А вот другой случай: в одном из дел есть очень обширные признательные показания. Человек, который их дал, умер во время следствия и опротестовать что-либо не смог. Но по почерку было видно, что человек писал признания явно не в добром здравии, после допросов по ночам, на которые могли вызывать несколько дней подряд. Естественно, что измученный недосыпанием человек в конце концов мог подписать что угодно. И тем ценнее для нас те следственные дела, где видно, что даже такие условия подследственного не ломают.

— Отец Максим, мы привыкли читать в житиях святых о чудесах: Господь посылает Ангела, который исцеляет раны узника, палачи массово обращаются… В XX веке этого практически нет, так ведь?

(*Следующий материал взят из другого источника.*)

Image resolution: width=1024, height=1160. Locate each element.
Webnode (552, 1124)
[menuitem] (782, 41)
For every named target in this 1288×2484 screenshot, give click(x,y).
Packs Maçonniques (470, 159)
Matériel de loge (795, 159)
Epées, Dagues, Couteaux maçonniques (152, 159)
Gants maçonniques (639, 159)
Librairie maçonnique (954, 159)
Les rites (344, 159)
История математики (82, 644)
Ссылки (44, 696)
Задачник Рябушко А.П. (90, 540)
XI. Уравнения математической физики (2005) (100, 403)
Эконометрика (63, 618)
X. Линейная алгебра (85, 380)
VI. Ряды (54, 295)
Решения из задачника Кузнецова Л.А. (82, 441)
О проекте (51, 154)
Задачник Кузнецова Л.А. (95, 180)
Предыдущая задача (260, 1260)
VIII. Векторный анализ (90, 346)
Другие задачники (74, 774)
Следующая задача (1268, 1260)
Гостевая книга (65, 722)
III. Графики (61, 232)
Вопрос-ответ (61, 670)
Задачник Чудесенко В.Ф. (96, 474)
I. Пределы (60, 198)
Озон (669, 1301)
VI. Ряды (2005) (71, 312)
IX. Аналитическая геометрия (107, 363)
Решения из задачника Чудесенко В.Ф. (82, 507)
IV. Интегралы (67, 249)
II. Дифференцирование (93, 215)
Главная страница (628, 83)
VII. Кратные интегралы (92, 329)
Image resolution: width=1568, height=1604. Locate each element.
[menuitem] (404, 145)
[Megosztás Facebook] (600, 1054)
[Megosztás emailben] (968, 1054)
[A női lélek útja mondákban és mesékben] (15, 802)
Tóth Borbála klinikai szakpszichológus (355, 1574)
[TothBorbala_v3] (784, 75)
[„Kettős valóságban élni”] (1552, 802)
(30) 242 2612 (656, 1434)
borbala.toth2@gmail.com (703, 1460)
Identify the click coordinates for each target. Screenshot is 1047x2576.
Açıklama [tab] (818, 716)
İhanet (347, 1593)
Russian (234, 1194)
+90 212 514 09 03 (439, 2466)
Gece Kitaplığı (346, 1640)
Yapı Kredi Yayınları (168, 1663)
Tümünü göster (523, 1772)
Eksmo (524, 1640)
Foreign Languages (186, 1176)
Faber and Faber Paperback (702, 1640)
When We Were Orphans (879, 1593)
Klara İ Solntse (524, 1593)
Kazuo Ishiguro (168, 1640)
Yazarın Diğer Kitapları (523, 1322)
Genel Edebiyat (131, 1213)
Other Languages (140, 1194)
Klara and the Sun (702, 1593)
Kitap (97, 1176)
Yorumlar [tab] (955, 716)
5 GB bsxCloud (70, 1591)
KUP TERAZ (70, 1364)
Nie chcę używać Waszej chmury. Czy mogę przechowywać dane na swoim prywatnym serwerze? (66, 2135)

— Да, свидетельства о явных чудесах можно пересчитать по пальцам. Так, перед расстрелом священномученик Лаврентий, епископ Балахнинский, викарий Нижегородской епархии (один из первых архипастырей Церкви, пострадавших от террора, он был расстрелян в 1918 году), встал на молитву, и его осиял небесный свет. Солдаты побросали винтовки и разбежались. К следующей расстрельной команде его вывели просто в солдатской шинели... Согласно имеющимся воспоминаниям, святой Герман, епископ Вольский, молясь перед расстрелом, поднялся над землей. Бывало, что даже палачи обращались. Так произошло в Уфе в 1928 году, когда конвоиры были расстреляны вместе с мученицей, о чем сами стрелявшие и рассказали потом. Но это исключения из правил.

Гораздо чаще встречается другое чудо — человека не смогли сломать. А ведь давление было самое изощренное. Например, у нас в комиссии лежит материал на одного из расстрелянных священников. В его последнем, уже расстрельном, деле сохранилось свидетельство о том, что на допросе ему назвали имена доносителей — это были люди из его же приходского совета. Священнику словно говорили: «Тебе надеяться не на что. Тебя твои же заложили. Не мучайся, давай поговорим по-хорошему». А он находит в себе силы, во-первых, дезавуировать эти показания против него, а во-вторых, никого не оговорить… Хотя справедливости ради надо сказать: зачастую свидетели даже не знали, что они «скажут»,— им просто давали чистый лист и «предлагали» подписать…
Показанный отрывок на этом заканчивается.